Museo Gregoriano Profano zwane również Muzeum Sztuki Antycznej mieści się w tym samym skrzydle co Pinakoteka Watykańska, łatwo więc tam trafić. Założone zostało przez papieża Grzegorza XVI w 1844 r., ale nie w Watykanie. Miało swoją siedzibę w Pałacu Laterańskim! Dopiero na polecenie papieża Jana XXIII kolekcję przeniesiono, a w 1970 r. na polecenie jego następcy, papieża Pawła VI, umieszczono w obecnym miejscu, w skrzydle, które wznieśli Vincenzo, Fausto i Lucio Passarelli.
W skład kolekcji wchodzą przede wszystkim obiekty odnalezione podczas prac wykopaliskowych na terenie Państwa Kościelnego. Zebrano tu eksponaty dokumentujące rozwój sztuki od czasów starożytnej Grecji do okresu późnego Cesarstwa Rzymskiego. Muzeum podzielono na 5 sekcji.
Zwiedzanie zaczniemy od przedsionka, po prawej stronie którego jawi nam się mozaika z II wieku prezentująca „Kosz kwiatów”. Przekroczywszy wejście, dostrzegamy papieskie popiersia: Grzegorza XVI wykonane z marmuru oraz żeliwne Piusa IX.
Wchodzimy do Sekcji I.
W tej części zobaczymy eksponaty z antycznej Grecji. Już na samym początku zwróćmy uwagę na Stele del Palestrita, nagrobną płaskorzeźbę pochodzącą z połowy V wieku p.n.e.

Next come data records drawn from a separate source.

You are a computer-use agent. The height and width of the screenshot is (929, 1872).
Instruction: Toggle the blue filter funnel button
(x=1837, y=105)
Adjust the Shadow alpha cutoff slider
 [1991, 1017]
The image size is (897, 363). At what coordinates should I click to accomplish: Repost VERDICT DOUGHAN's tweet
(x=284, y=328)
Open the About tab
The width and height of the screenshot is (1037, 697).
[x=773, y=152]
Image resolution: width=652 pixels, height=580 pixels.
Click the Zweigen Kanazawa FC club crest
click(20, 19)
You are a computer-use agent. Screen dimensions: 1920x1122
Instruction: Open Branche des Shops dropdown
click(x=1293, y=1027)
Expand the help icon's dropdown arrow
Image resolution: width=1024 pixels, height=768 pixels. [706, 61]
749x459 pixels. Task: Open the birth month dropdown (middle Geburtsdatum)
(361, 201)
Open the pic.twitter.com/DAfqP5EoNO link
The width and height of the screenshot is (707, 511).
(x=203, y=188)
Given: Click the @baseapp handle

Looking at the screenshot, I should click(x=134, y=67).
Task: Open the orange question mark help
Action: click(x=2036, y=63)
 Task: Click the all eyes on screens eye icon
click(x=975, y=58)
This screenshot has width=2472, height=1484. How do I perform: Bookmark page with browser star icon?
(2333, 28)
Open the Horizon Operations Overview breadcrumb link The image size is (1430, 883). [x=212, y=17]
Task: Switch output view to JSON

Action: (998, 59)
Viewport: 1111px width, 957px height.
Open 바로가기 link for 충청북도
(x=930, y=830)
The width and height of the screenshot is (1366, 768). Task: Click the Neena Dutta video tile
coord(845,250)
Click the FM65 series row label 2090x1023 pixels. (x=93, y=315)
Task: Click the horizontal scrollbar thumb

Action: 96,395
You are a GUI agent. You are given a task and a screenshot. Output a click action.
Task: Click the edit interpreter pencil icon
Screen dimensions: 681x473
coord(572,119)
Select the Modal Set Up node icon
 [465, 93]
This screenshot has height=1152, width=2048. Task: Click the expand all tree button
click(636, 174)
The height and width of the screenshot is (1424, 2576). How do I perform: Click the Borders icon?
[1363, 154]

Tuż obok umieszczono fragmenty detalu architektonicznego pochodzącego z Partenonu! Była to grecka świątynia poświęcona bogini Atenie Partenos czyli Atenie Dziewicy, zbudowana z polecenia Peryklesa w połowie V wieku p.n.e. Autorem rzeźb był sam Fidiasz! To na fragmenty jego dzieł patrzymy! Watykan posiada trzy takie fragmenty przywiezione tu w XIX wieku:
- głowa konia bogini Ateny – pochodzi z zachodniej części frontonu świątyni, gdzie przedstawiono scenę sporu pomiędzy Ateną a Posejdonem o panowanie nad Attyką;
- głowa dziecka – stanowiła część fryzu otaczającego cellę świątyni;
- głowa brodatego mężczyzny – pochodzi z jednej z metop po południowej stronie świątyni, była częścią sceny zwanej Centauromachia – walki centaurów z Lapitami, która według mitologii greckiej odbyła się podczas wesela króla Pejritoosa i Hippodamei. Centaury bawiące się na weselu próbowały porwać kobiety, a jeden z nich – Eurythos – podjął nawet próbę gwałtu na pannie młodej. Walka zakończyła się klęską i wygnaniem centaurów.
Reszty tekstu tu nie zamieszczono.